On Tue, May 05, 2026, Mikhail Gavrilov wrote:
> x86_virt_invoke_kvm_emergency_callback() reaches rcu_dereference()
> through machine_crash_shutdown() with IRQs disabled but with RCU not
> necessarily watching the crashing CPU, which triggers a suspicious
> RCU usage splat on debug kernels (CONFIG_PROVE_RCU=y) during
> panic/kdump:
>
> WARNING: suspicious RCU usage
> arch/x86/virt/hw.c:52 suspicious rcu_dereference_check() usage!
>
> rcu_scheduler_active = 2, debug_locks = 1
> 1 lock held by tee/11119:
> #0: ffff8881fa32c440 (sb_writers#3){.+.+}-{0:0}, at: ksys_write
>
> Call Trace:
> <TASK>
> dump_stack_lvl+0x84/0xd0
> lockdep_rcu_suspicious.cold+0x37/0x8f
> x86_virt_invoke_kvm_emergency_callback+0x5f/0x70
> x86_svm_emergency_disable_virtualization_cpu+0x2a/0x30
> x86_virt_emergency_disable_virtualization_cpu+0x6b/0x90
> native_machine_crash_shutdown+0x72/0x170
> __crash_kexec+0x137/0x280
> panic+0xce/0xd0
> sysrq_handle_crash+0x1f/0x20
> __handle_sysrq.cold+0x192/0x335
> write_sysrq_trigger+0x8c/0xc0
> proc_reg_write+0x1c3/0x3c0
> vfs_write+0x1d0/0xf80
> ksys_write+0x116/0x250
> do_syscall_64+0x11c/0x1480
> entry_SYSCALL_64_after_hwframe+0x76/0x7e
> </TASK>
>
> A truly correct fix is non-trivial: the RCU usage genuinely is wrong in
> panic context (RCU may ignore the crashing CPU during synchronization),
> and a concurrent KVM module unload could in principle race with the
> callback read; see commit 2baa33a8ddd6 ("KVM: x86: Leave user-return
> notifier registered on reboot/shutdown") which notes that nothing
> prevents module unload during panic/reboot.
>
> However, the alternatives are worse:
>
> - smp_store_release()/smp_load_acquire() handles ordering but not
> liveness; the kernel still needs to keep the module text alive
> while the callback is in flight.
> - Taking a lock in the panic path is risky — any lock could be held
> by a CPU that has already been NMI'd to a halt.
>
> Use rcu_dereference_raw() to silence the splat and accept the
> vanishingly small remaining race.

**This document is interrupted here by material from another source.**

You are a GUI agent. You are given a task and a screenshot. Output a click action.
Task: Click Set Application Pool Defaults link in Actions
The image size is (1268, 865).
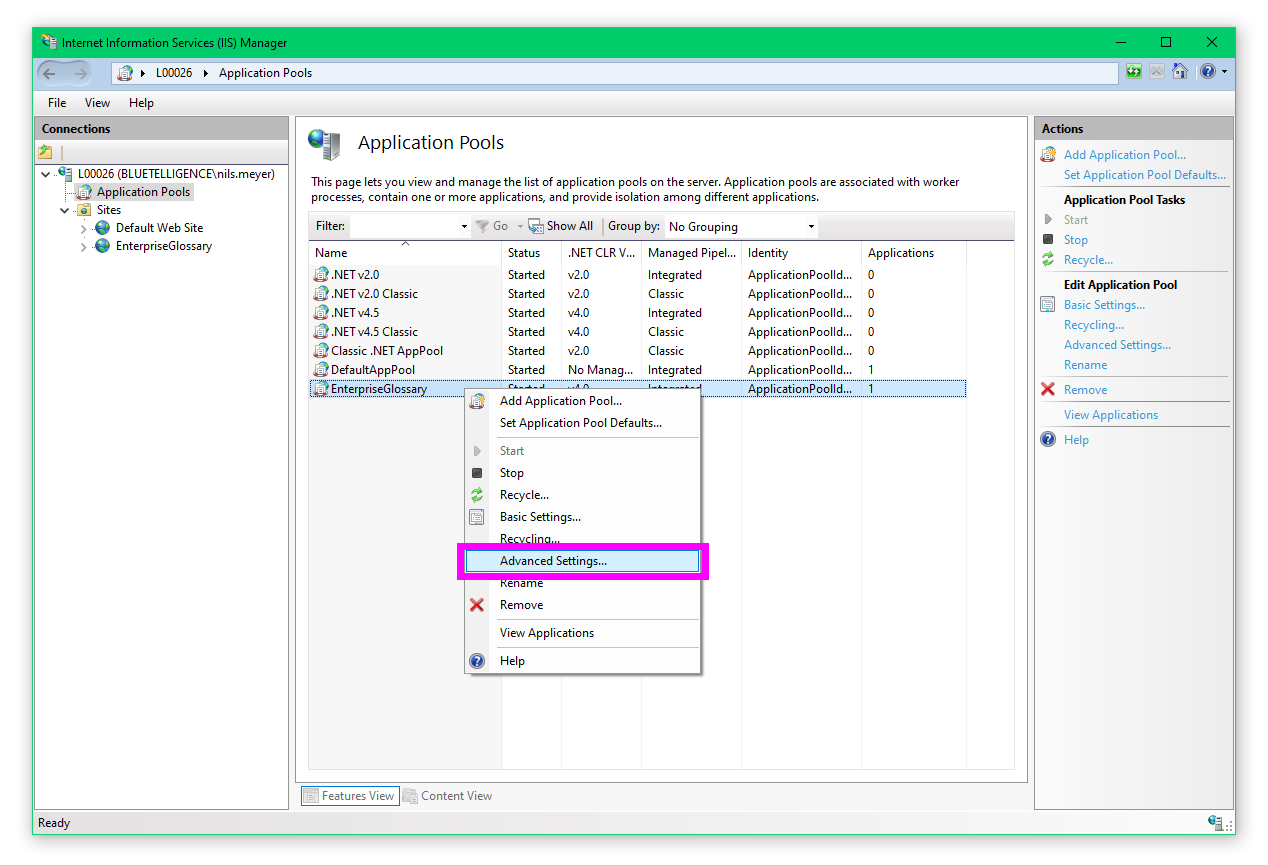(1144, 175)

Panic context inherently cannot
> guarantee complete correctness; the goal here is to keep debug builds
> quiet on the kdump path so the splat doesn't obscure the actual
> kernel state being captured.
>
> Reproducible on a debug kernel (CONFIG_PROVE_LOCKING=y, CONFIG_PROVE_RCU=y)
> with kvm_amd or kvm_intel loaded by triggering kdump:
>
> echo c > /proc/sysrq-trigger
>
> Suggested-by: Sean Christopherson <seanjc@xxxxxxxxxx>
> Fixes: 428afac5a8ea ("KVM: x86: Move bulk of emergency virtualizaton logic to virt subsystem")
> Signed-off-by: Mikhail Gavrilov <mikhail.v.gavrilov@xxxxxxxxx>
> ---

Acked-by: Sean Christopherson <seanjc@xxxxxxxxxx>

(I can also take this through kvm-x86; I have no preference whatsoever)